- _What you will do_: Exact copy, no pictures: set down the lines from the one holding "You are a computer-use" through the final line of the records below.
################
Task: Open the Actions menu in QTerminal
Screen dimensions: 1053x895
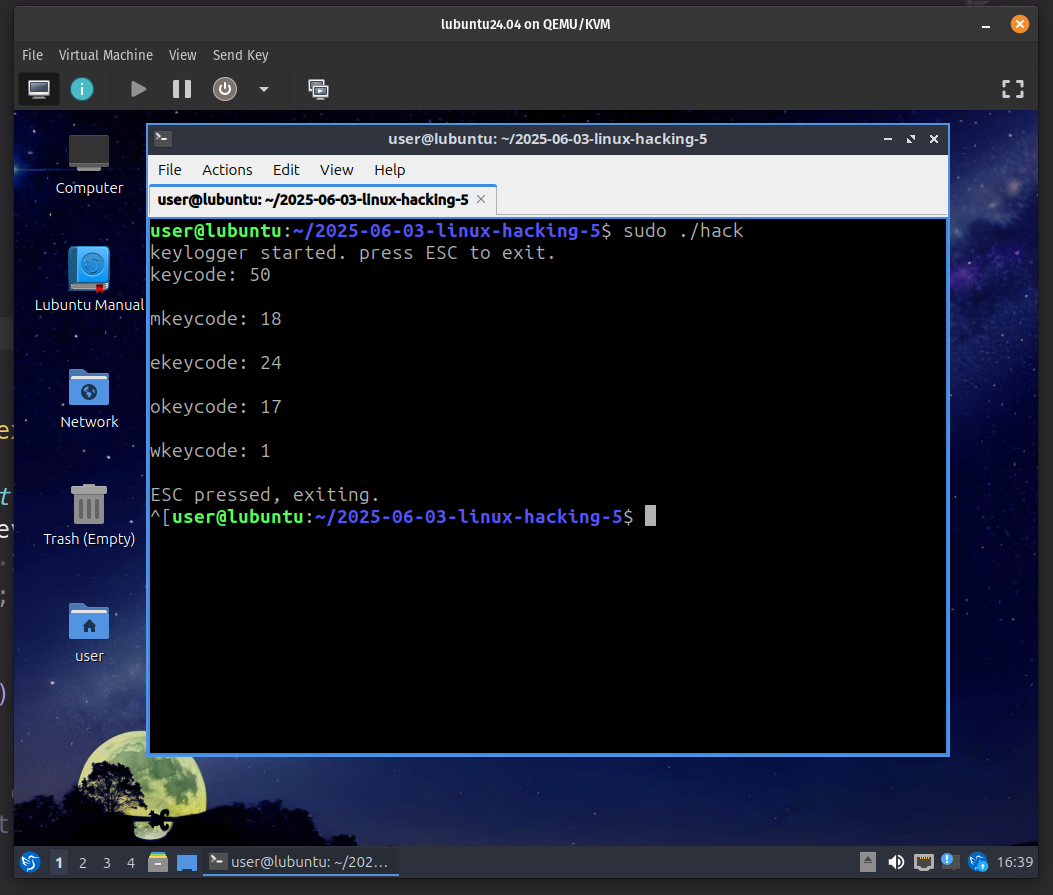Action: coord(227,170)
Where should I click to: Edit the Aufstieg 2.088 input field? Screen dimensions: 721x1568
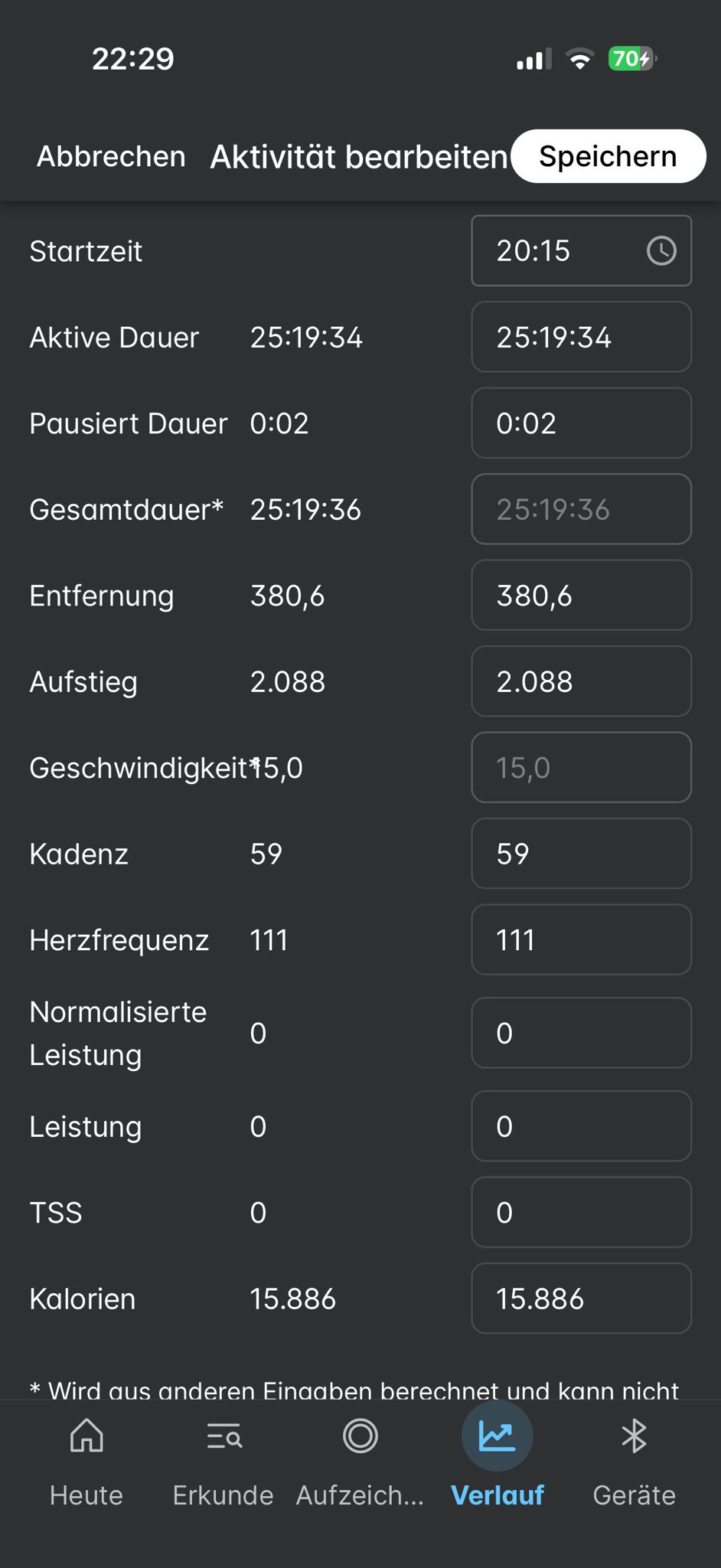[582, 681]
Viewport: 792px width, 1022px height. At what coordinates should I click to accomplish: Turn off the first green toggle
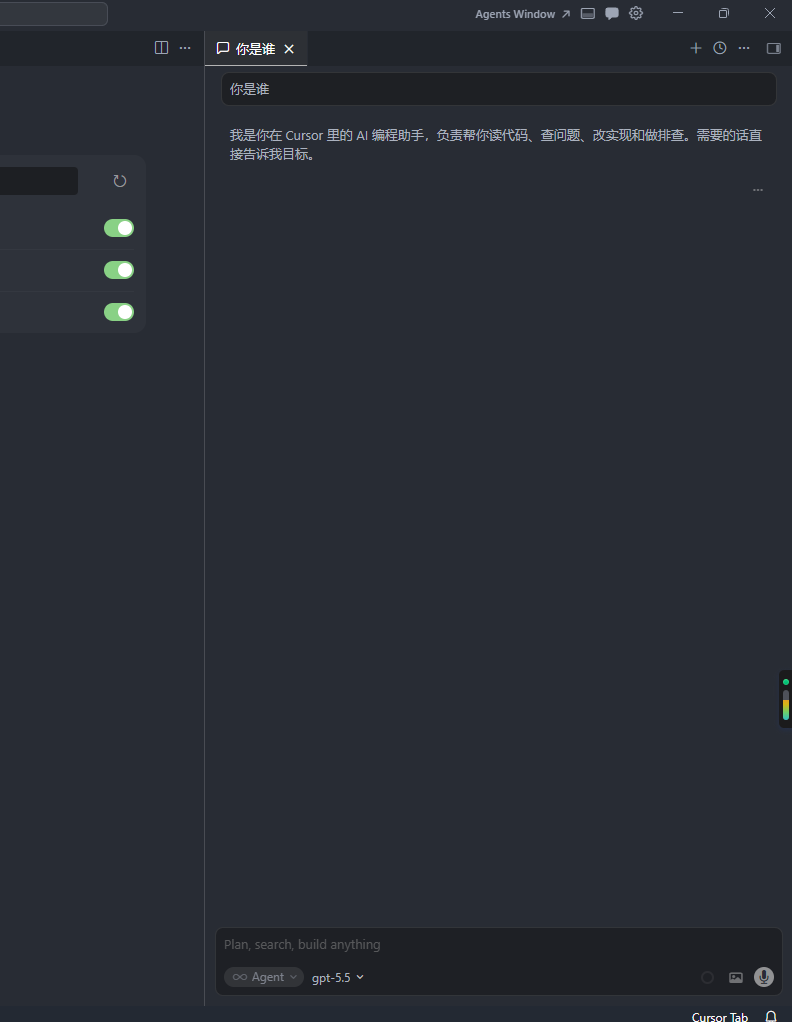tap(119, 227)
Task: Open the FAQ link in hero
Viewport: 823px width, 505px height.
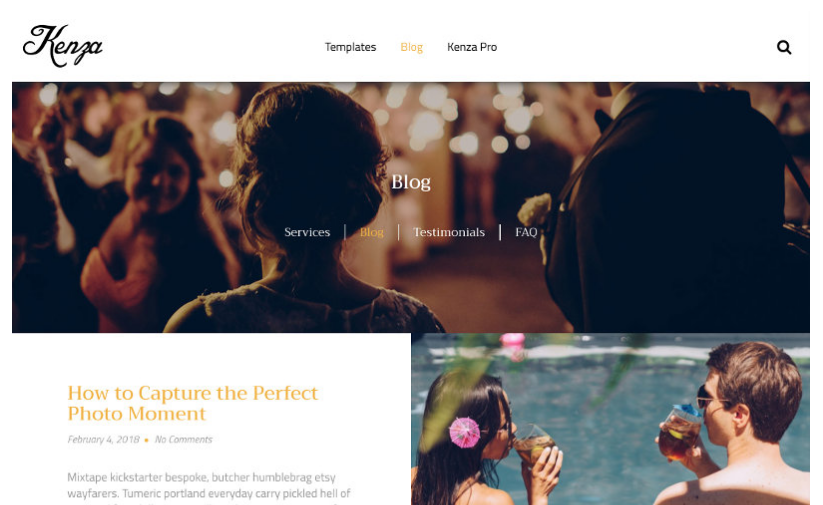Action: pos(526,232)
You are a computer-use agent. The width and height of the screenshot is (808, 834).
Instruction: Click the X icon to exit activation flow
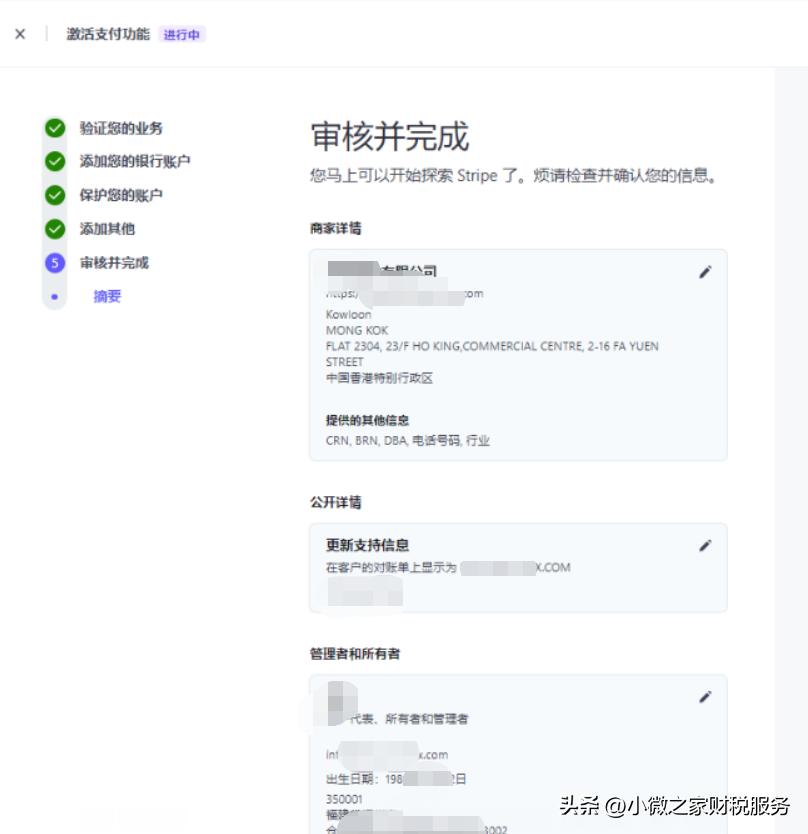point(20,33)
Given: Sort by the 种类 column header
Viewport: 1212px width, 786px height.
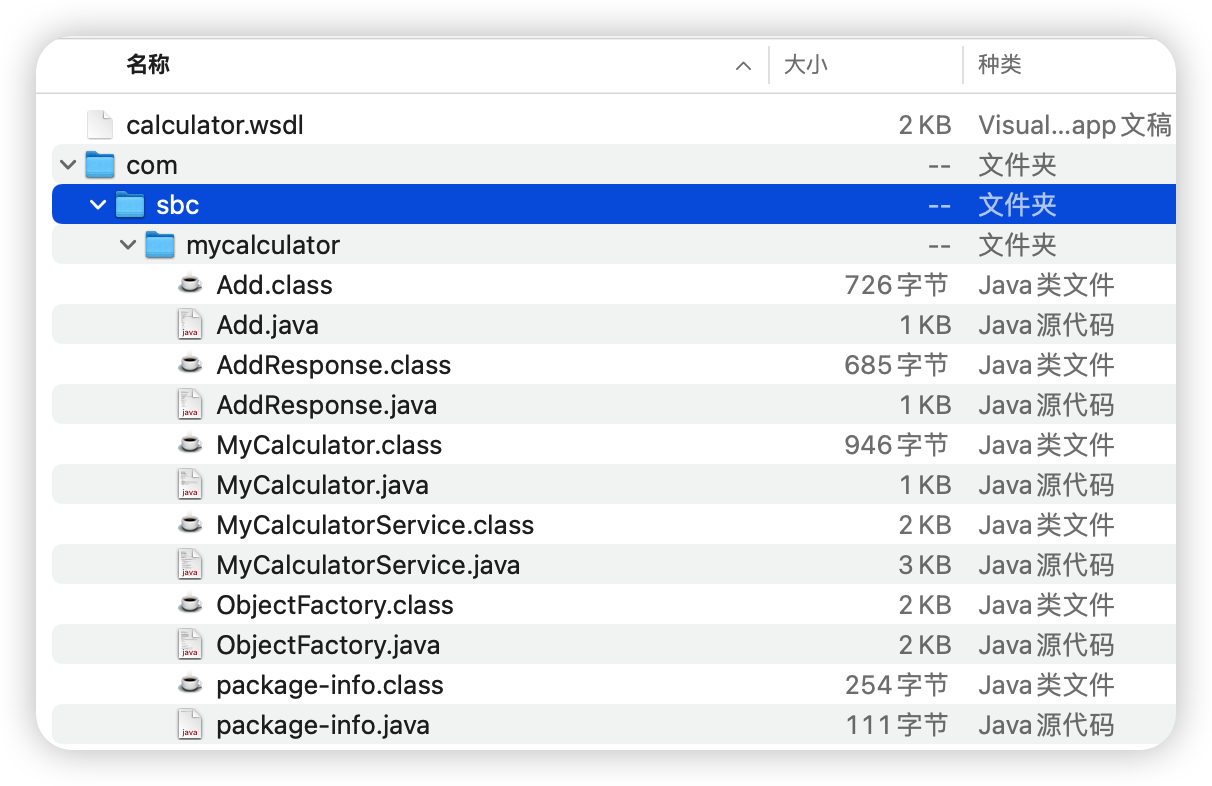Looking at the screenshot, I should [x=1000, y=65].
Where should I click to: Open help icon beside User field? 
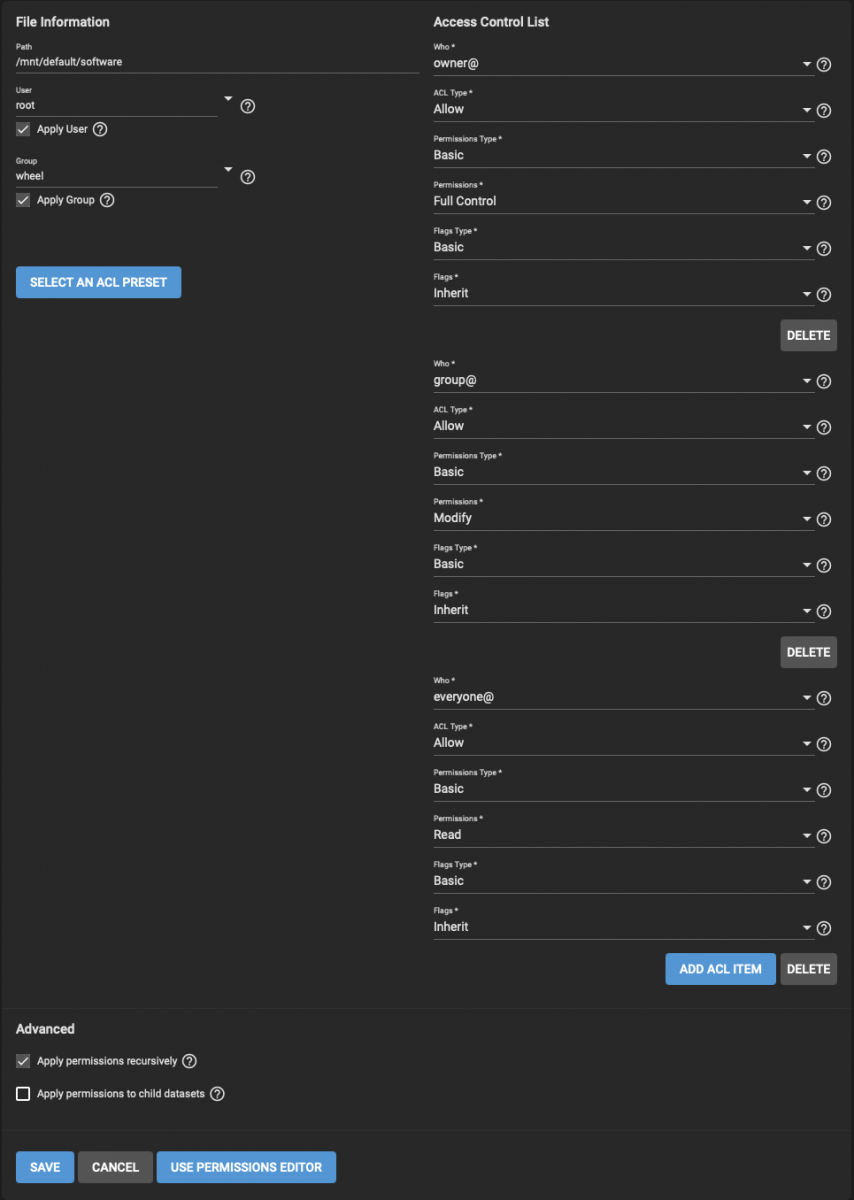pos(248,106)
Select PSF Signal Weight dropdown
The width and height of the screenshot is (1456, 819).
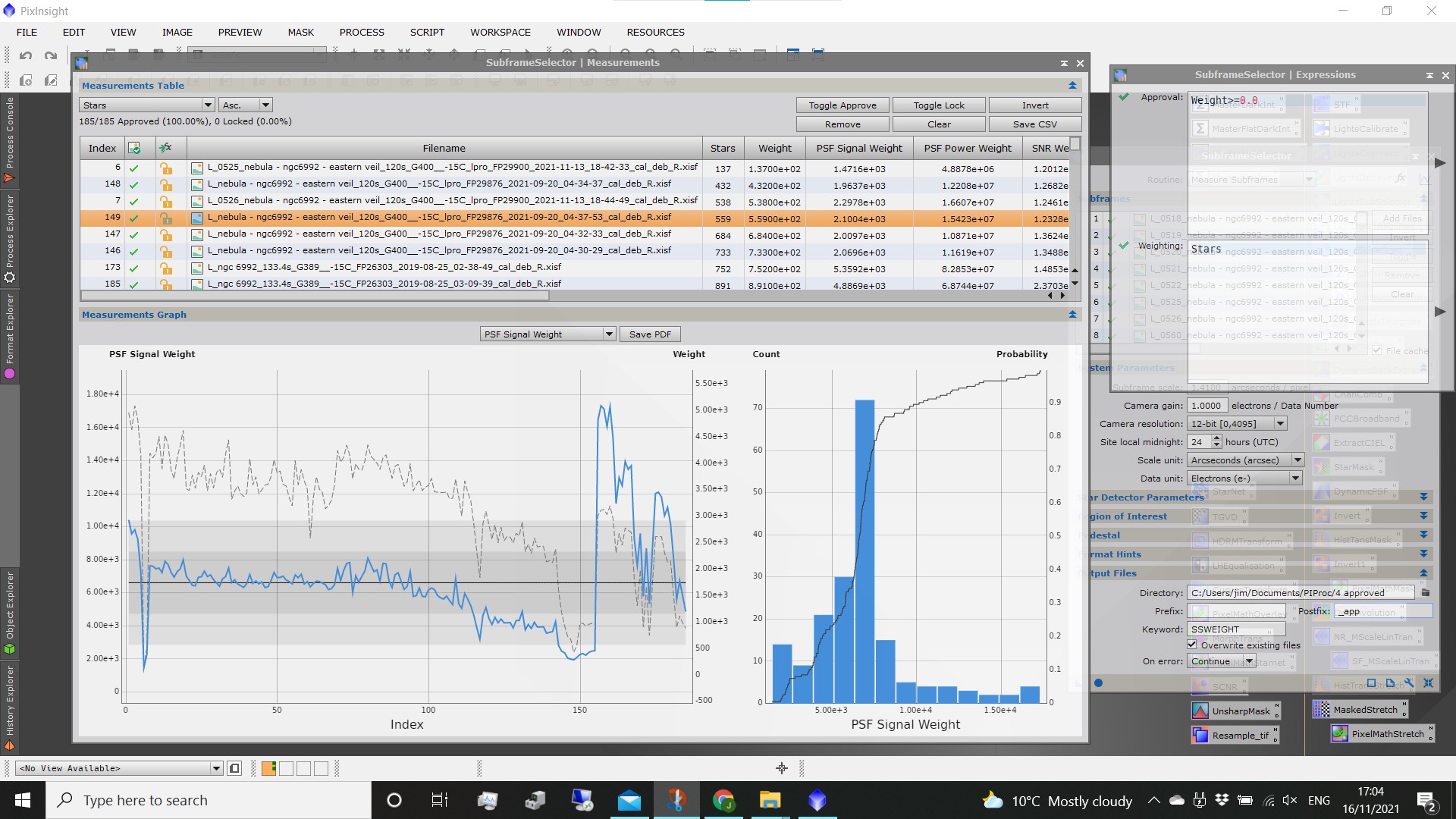[548, 334]
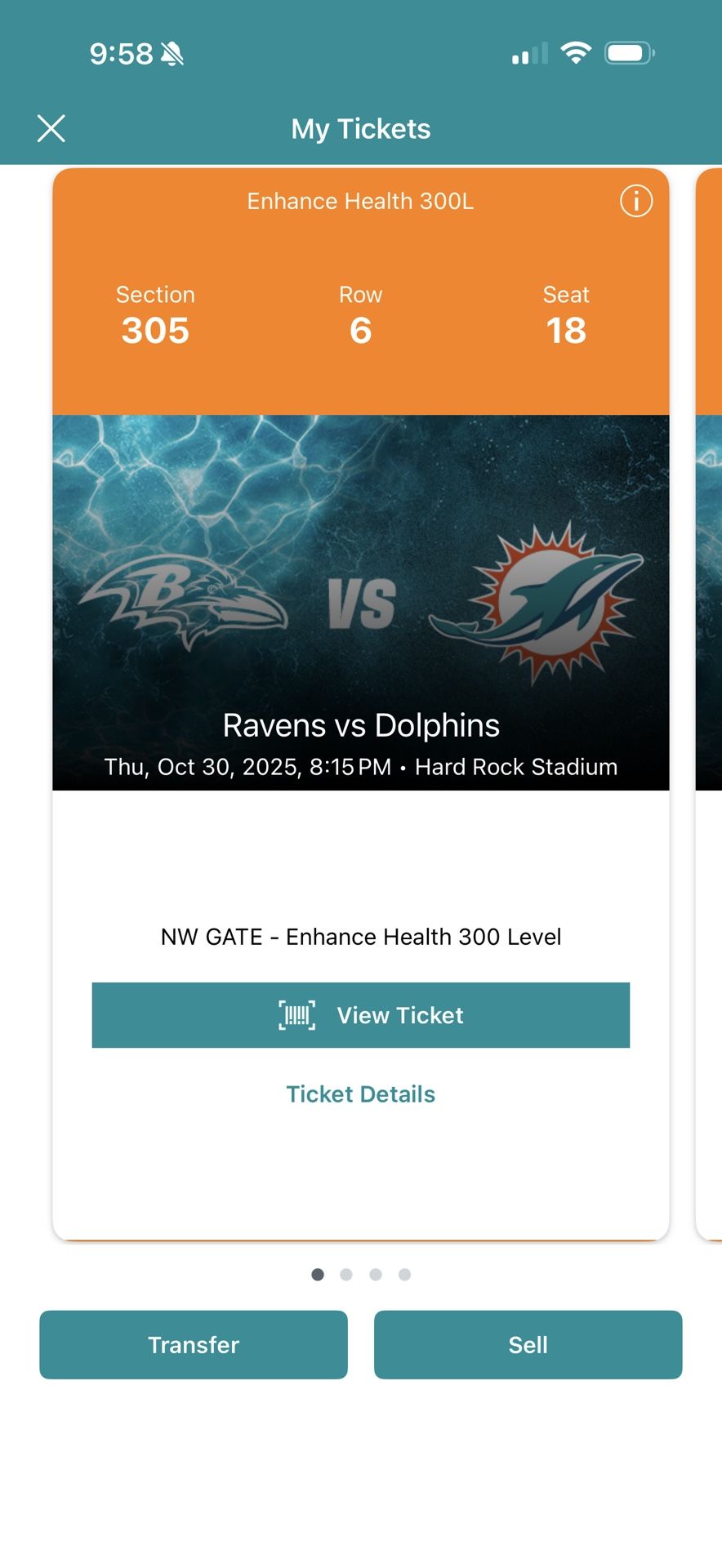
################
- _Expected output_:
You are a computer-use agent. The width and height of the screenshot is (808, 834).
Instruction: Click the X icon to exit activation flow
point(20,33)
Given: Sort by the 种类 column header
Viewport: 1212px width, 786px height.
Looking at the screenshot, I should [x=1000, y=65].
Where should I click to: Open help icon beside User field? 
pos(248,106)
Select PSF Signal Weight dropdown
The width and height of the screenshot is (1456, 819).
[548, 334]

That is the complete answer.